A utility for identifying all EVM memory copies for ranges of past blocks.
-
Have a Geth node synced with the necessary data available over Websocket on
localhost:8546 -
Setup local python env:
pipenv shell -
Trace block ranges and gather data about memory copying:
python3 trace.py startblocknumber endblocknumber
The json trace object reported for each transaction containing memory copies follows the form [[{"srcOffset": Number, "dstOffset": Number, "srcPC": Number, "dstPC": Number, "address": HexString}, ...], [...], ...]
where srcOffset and dstOffset represent the memory offset a value was loaded from and then stored to, srcPC and dstPC are the program counter for the source and destination MLOAD/MSTORE instructions and address is the contract being called. Copies in the same message calls are grouped in sub-arrays in the output array.
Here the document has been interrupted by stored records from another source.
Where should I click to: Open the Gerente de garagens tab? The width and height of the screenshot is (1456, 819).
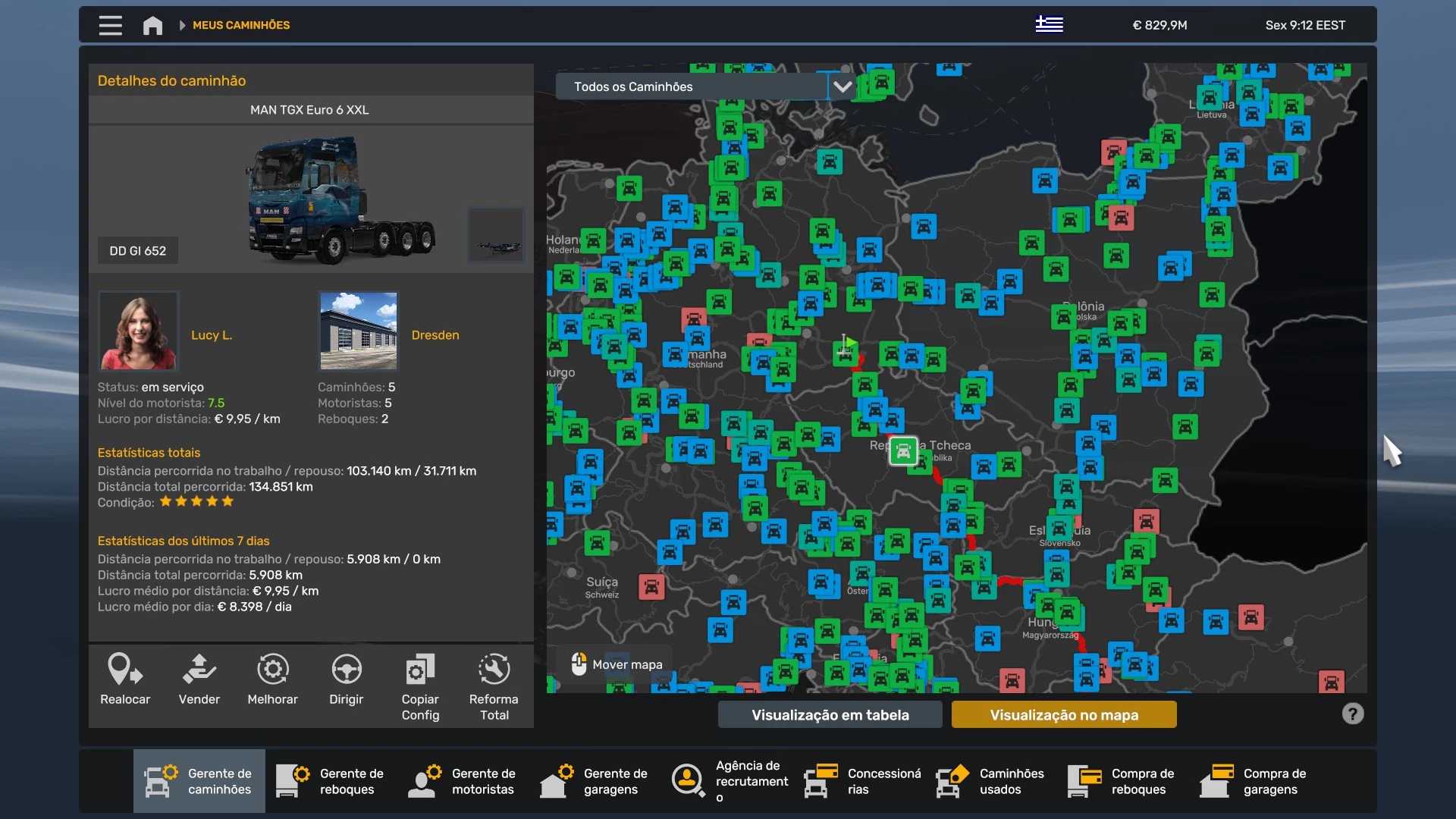click(x=595, y=781)
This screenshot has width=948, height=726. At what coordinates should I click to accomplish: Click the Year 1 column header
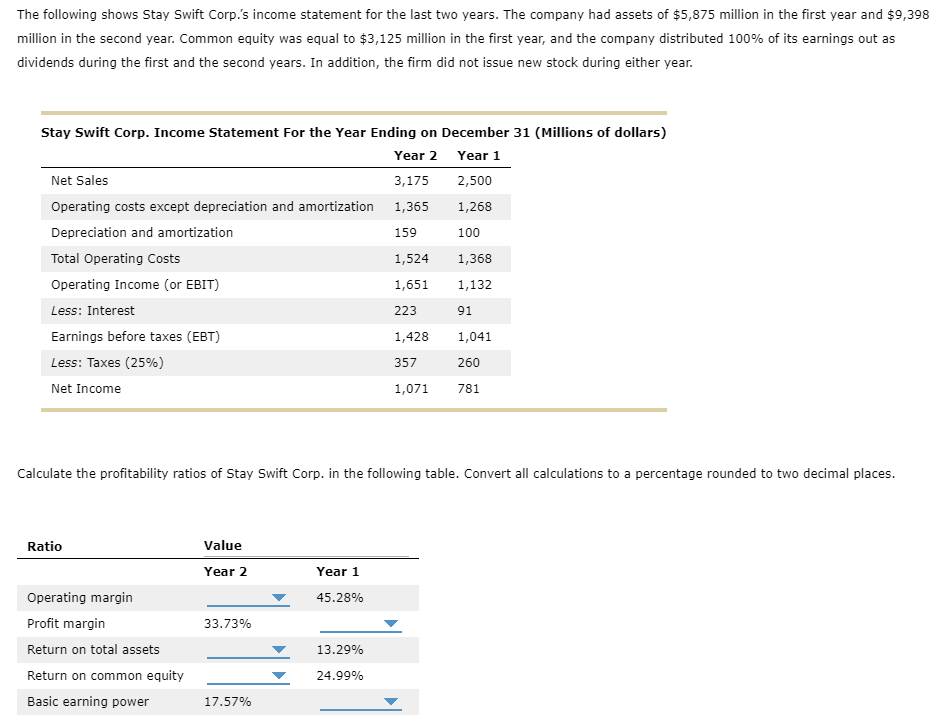click(478, 155)
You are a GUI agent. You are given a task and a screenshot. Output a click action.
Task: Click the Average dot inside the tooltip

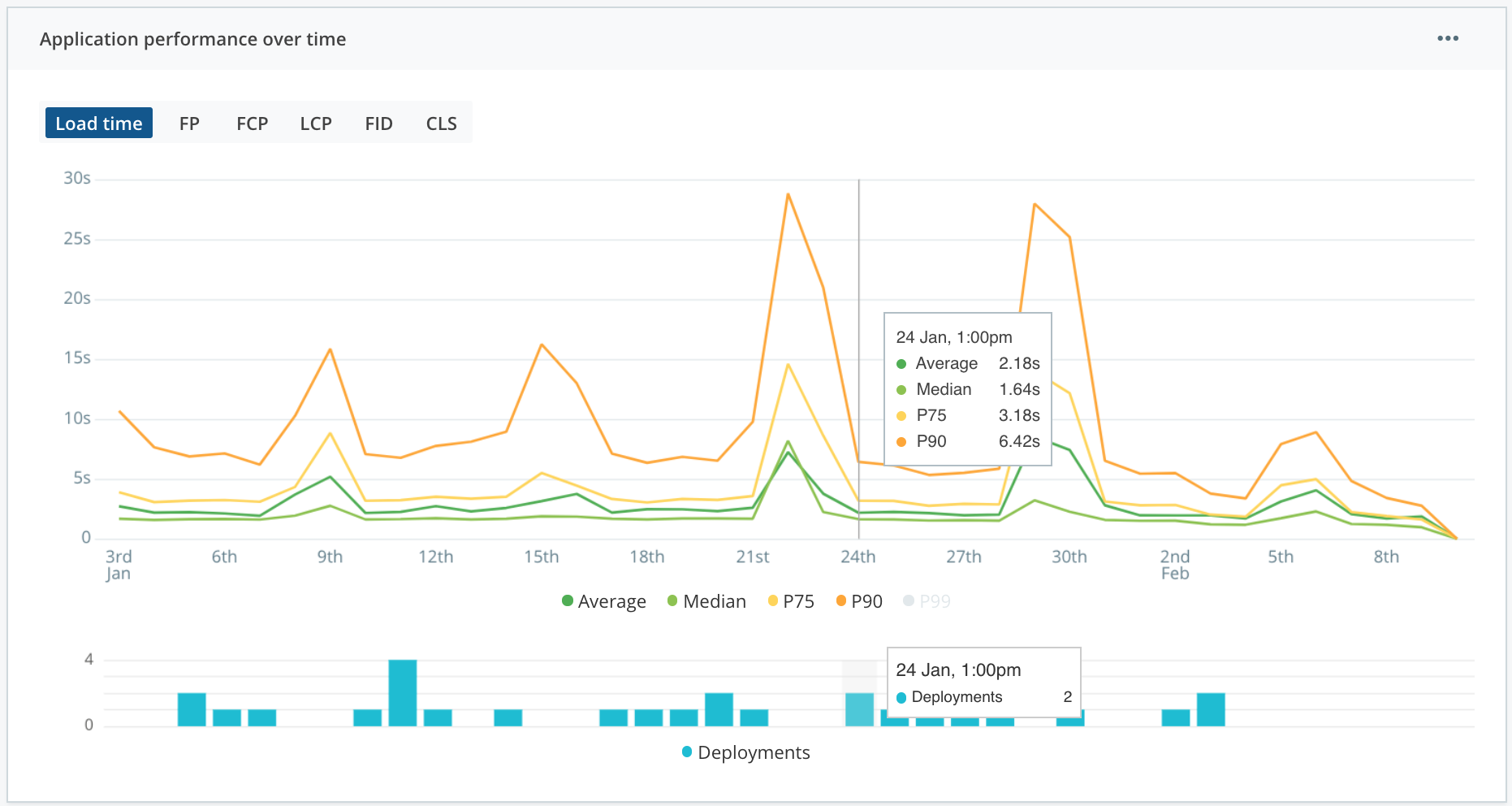[901, 363]
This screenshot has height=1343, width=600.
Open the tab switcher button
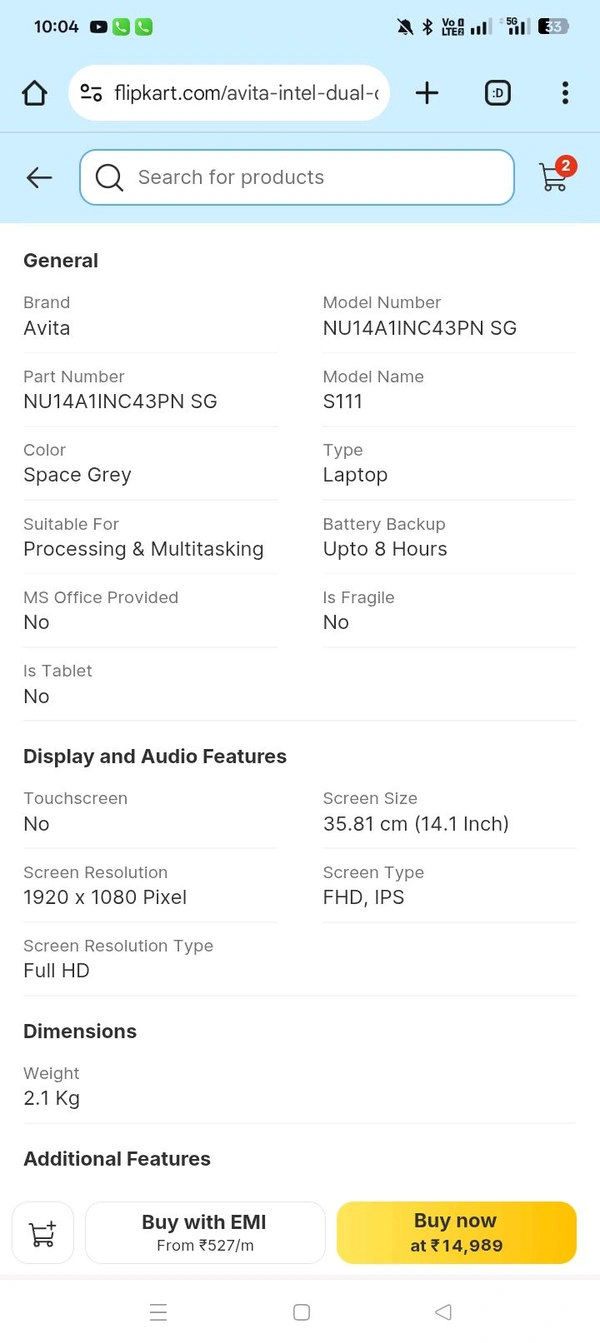click(x=497, y=94)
python3 parse_trace_data.py /path/to/trace/output.txt creates two output files under data: copy-size-distributions.csv which contains counts for number of occurances of bulk copies of different sizes during the tracing period. guzzlers.csv contains a list of the most popular contracts (most gas used) and aggregate percentage savings over the tracing period estimated by replacing bulk-memory-copies (MLOAD/MSTORE copy-loops) with MCOPY.